Experiments on epiphytic orchids have linked the velamen to rapid uptake and temporary storage of rainfall, retention of nutrient-rich first-flush solutions, mechanical shielding of living tissues and even ultraviolet screening; however, quantitative evidence is still sparse and most studies treat these ideas as working hypotheses. In soil-rooted species its role is even less certain. One theory suggests that these dead, flexible layers protect the root from damage when dry soil shrinks and pulls away from it. This situation is common in Mediterranean climates and seasonally dry tropical areas where many plants with velamen grow.

The broad phylogenetic spread of the tissue suggests that a rudimentary velamen evolved on the ground and later served as a pre-adaptation for life in the canopy. Indeed, families containing both epiphytic and terrestrial members often show the structure in both lifestyles, while some exclusively epiphytic groups lack it altogether—evidence that available habitats, not just life form, shape its evolutionary trajectory.

==Water and nutrient-uptake dynamics==

Early physiological work cast doubt on how much water a free-hanging velamen can supply. In a series of weighing trials on excised orchid roots, Dycus and Knudson (1957) reported that the tissue needed nearly two hours to reach full saturation in still air and then lost the absorbed water at roughly the same rate. Only the green apical 1–2 cm of a growing root absorbed appreciable moisture or phosphate; the mature, many-layered velamen farther back was "almost impermeable". Radioactive tracer phosphate applied to the wetted velamen failed to reach the leaves even after four days, leading the authors to conclude that an unattached aerial root is a liability rather than an asset under ordinary conditions.

A series of laboratory tests on aerial roots of Phalaenopsis and other orchids has confirmed that a dry velamen can absorb rain-borne solutions within seconds, whereas the liquid subsequently evaporates only over several hours, effectively turning the tissue into a temporary reservoir of moisture. The same experiments showed that the cell wall matrix acts as an ion-exchange filter: charged nutrients such as phosphate and potassium are held back, while uncharged molecules readily diffuse away.
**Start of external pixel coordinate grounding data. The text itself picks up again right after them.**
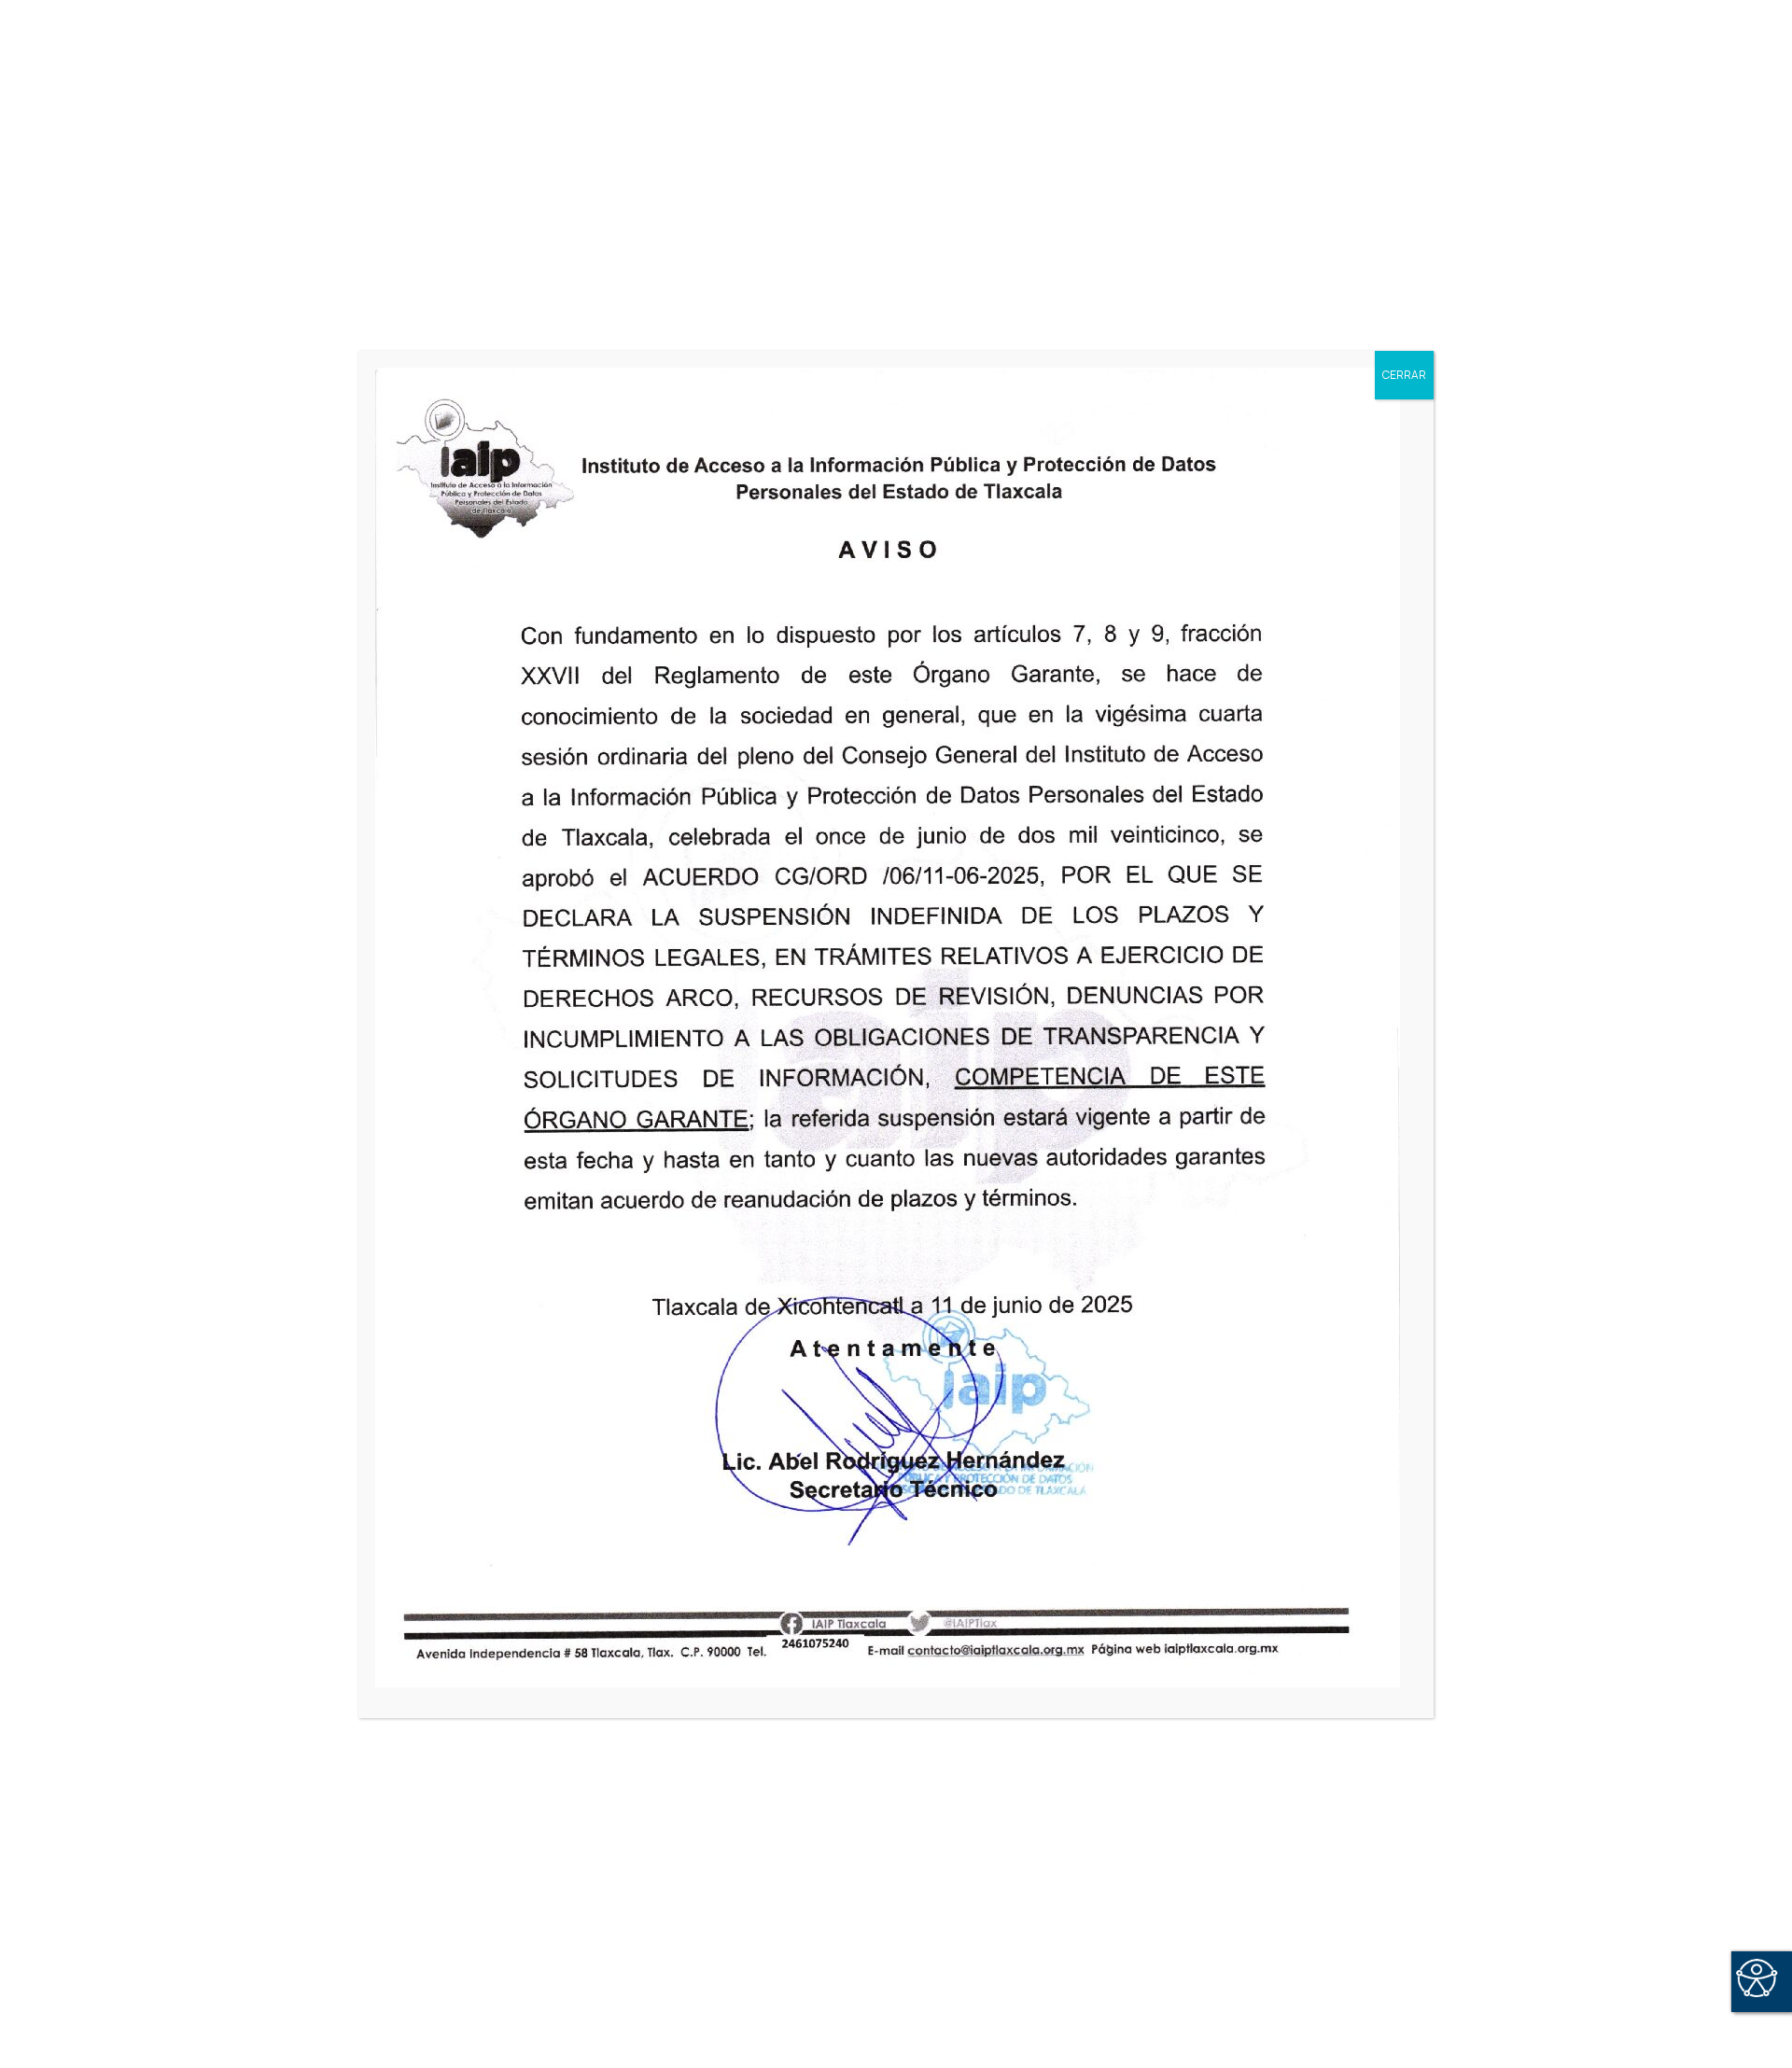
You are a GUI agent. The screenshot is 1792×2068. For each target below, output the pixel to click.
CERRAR (1404, 375)
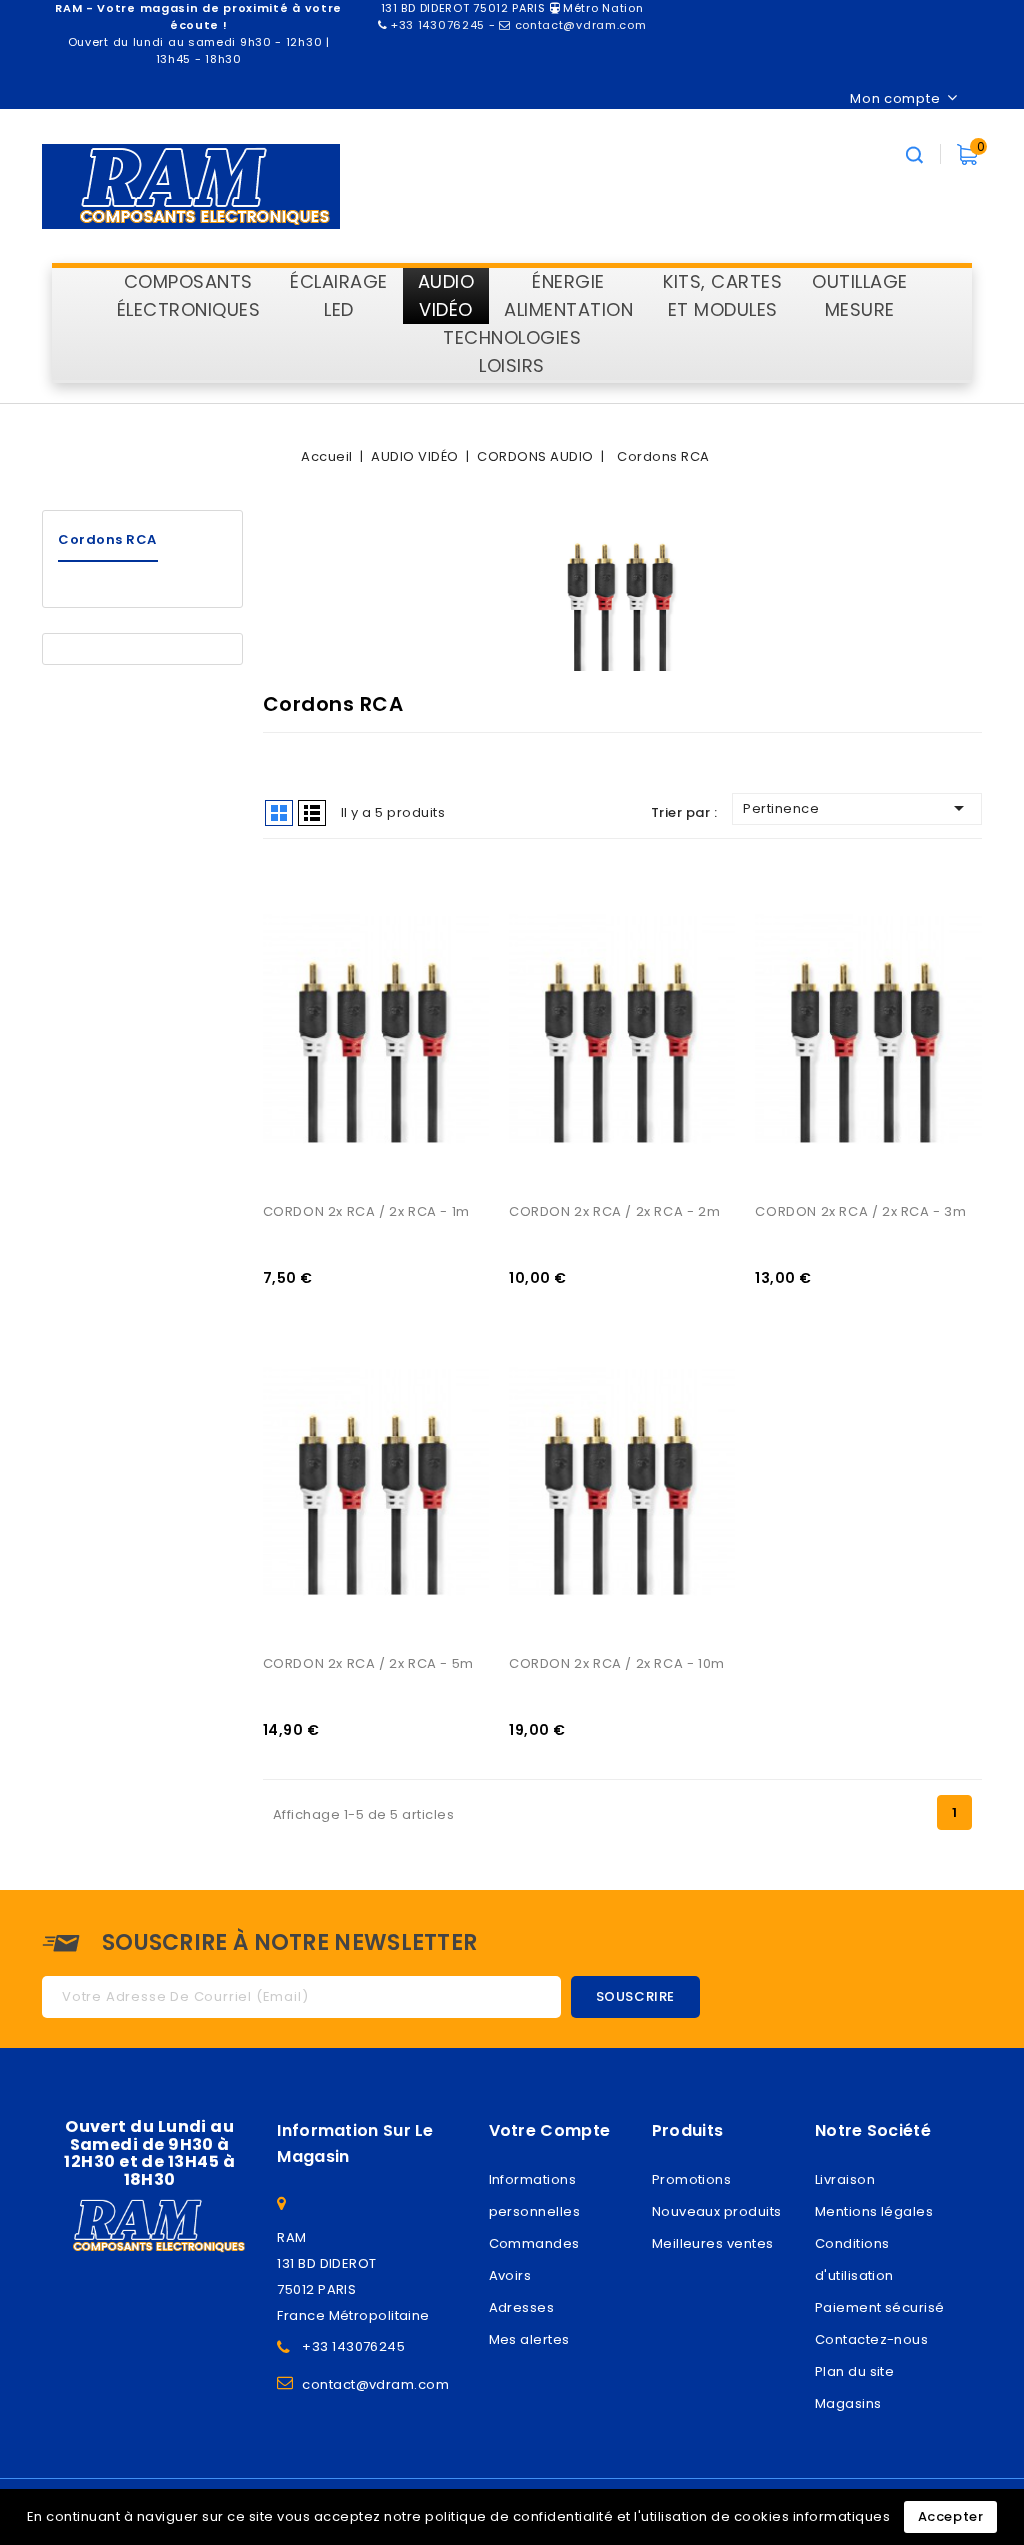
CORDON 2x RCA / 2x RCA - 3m (860, 1211)
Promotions (692, 2179)
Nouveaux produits (717, 2211)
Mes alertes (529, 2339)
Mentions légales (874, 2211)
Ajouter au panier (301, 959)
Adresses (522, 2307)
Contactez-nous (871, 2339)
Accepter (951, 2516)
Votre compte (550, 2130)
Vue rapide (301, 918)
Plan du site (854, 2371)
Tracer studies revealed a two-phase uptake mechanism. The plant's nutrient uptake system works in two phases. First, high-efficiency transporters in the living root tissue quickly absorb nutrients when concentrations are low. When nutrient levels get higher, a second, less efficient system takes over. The high-affinity phase is energy-dependent—when researchers blocked the plant's energy-dependent transport system with a chemical inhibitor, nutrient uptake dropped by about 75%, proving that active energy is required for this process. Because the velamen captures the nutrient-rich "first flush" of a rainstorm and passes those ions on to active transporters, the data lend strong support to Went's long-standing hypothesis that the tissue evolved to secure pulse resources in the epiphytic habitat.